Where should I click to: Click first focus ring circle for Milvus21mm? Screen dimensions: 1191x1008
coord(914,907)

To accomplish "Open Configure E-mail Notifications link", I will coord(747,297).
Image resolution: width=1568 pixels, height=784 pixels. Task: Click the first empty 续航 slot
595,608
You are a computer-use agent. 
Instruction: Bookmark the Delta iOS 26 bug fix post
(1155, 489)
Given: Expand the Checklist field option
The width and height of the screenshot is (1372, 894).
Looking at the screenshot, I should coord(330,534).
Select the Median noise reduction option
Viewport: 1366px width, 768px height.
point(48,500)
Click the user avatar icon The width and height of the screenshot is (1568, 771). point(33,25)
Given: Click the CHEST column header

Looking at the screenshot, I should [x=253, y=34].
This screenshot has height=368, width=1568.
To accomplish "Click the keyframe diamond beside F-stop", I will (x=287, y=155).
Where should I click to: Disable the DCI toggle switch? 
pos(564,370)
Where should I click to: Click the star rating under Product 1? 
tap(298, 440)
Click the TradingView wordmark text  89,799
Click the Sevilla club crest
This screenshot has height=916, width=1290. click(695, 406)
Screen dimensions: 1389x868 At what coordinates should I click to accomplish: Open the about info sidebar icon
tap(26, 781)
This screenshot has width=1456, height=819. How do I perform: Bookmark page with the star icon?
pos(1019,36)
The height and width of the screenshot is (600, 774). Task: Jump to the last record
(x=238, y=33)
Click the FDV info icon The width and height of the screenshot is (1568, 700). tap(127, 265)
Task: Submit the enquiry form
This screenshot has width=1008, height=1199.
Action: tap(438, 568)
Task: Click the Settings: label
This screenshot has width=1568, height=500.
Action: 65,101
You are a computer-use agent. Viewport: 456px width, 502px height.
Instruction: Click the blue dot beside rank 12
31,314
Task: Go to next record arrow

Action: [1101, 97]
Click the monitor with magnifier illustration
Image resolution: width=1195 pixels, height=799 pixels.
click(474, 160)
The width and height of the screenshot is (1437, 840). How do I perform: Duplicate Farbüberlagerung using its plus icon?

-------------------------

▶ [Exercise goal] Edit the lines above so that every "Where should I click to" becomes "Where do I click to", and leave everything else unchanged.

▶ [Worked answer]
Where do I click to: Click first focus ring circle for Milvus21mm? Screen dimensions: 1191x1008
coord(914,907)

To accomplish "Open Configure E-mail Notifications link", I will coord(747,297).
Image resolution: width=1568 pixels, height=784 pixels. Task: Click the first empty 续航 slot
595,608
You are a computer-use agent. 
Instruction: Bookmark the Delta iOS 26 bug fix post
(1155, 489)
Given: Expand the Checklist field option
The width and height of the screenshot is (1372, 894).
Looking at the screenshot, I should coord(330,534).
Select the Median noise reduction option
Viewport: 1366px width, 768px height.
point(48,500)
Click the user avatar icon The width and height of the screenshot is (1568, 771). point(33,25)
Given: Click the CHEST column header

Looking at the screenshot, I should [x=253, y=34].
This screenshot has height=368, width=1568.
To accomplish "Click the keyframe diamond beside F-stop", I will (x=287, y=155).
Where do I click to: Disable the DCI toggle switch? 
pos(564,370)
Where do I click to: Click the star rating under Product 1? 
tap(298, 440)
Click the TradingView wordmark text  89,799
Click the Sevilla club crest
This screenshot has height=916, width=1290. click(695, 406)
Screen dimensions: 1389x868 At what coordinates should I click to accomplish: Open the about info sidebar icon
tap(26, 781)
This screenshot has width=1456, height=819. How do I perform: Bookmark page with the star icon?
pos(1019,36)
The height and width of the screenshot is (600, 774). Task: Jump to the last record
(x=238, y=33)
Click the FDV info icon The width and height of the screenshot is (1568, 700). tap(127, 265)
Task: Submit the enquiry form
This screenshot has width=1008, height=1199.
Action: tap(438, 568)
Task: Click the Settings: label
This screenshot has width=1568, height=500.
Action: 65,101
You are a computer-use agent. Viewport: 456px width, 502px height.
Instruction: Click the blue dot beside rank 12
31,314
Task: Go to next record arrow

Action: [1101, 97]
Click the monitor with magnifier illustration
Image resolution: width=1195 pixels, height=799 pixels.
click(474, 160)
The width and height of the screenshot is (1437, 840). How do I perform: Duplicate Farbüberlagerung using its plus icon?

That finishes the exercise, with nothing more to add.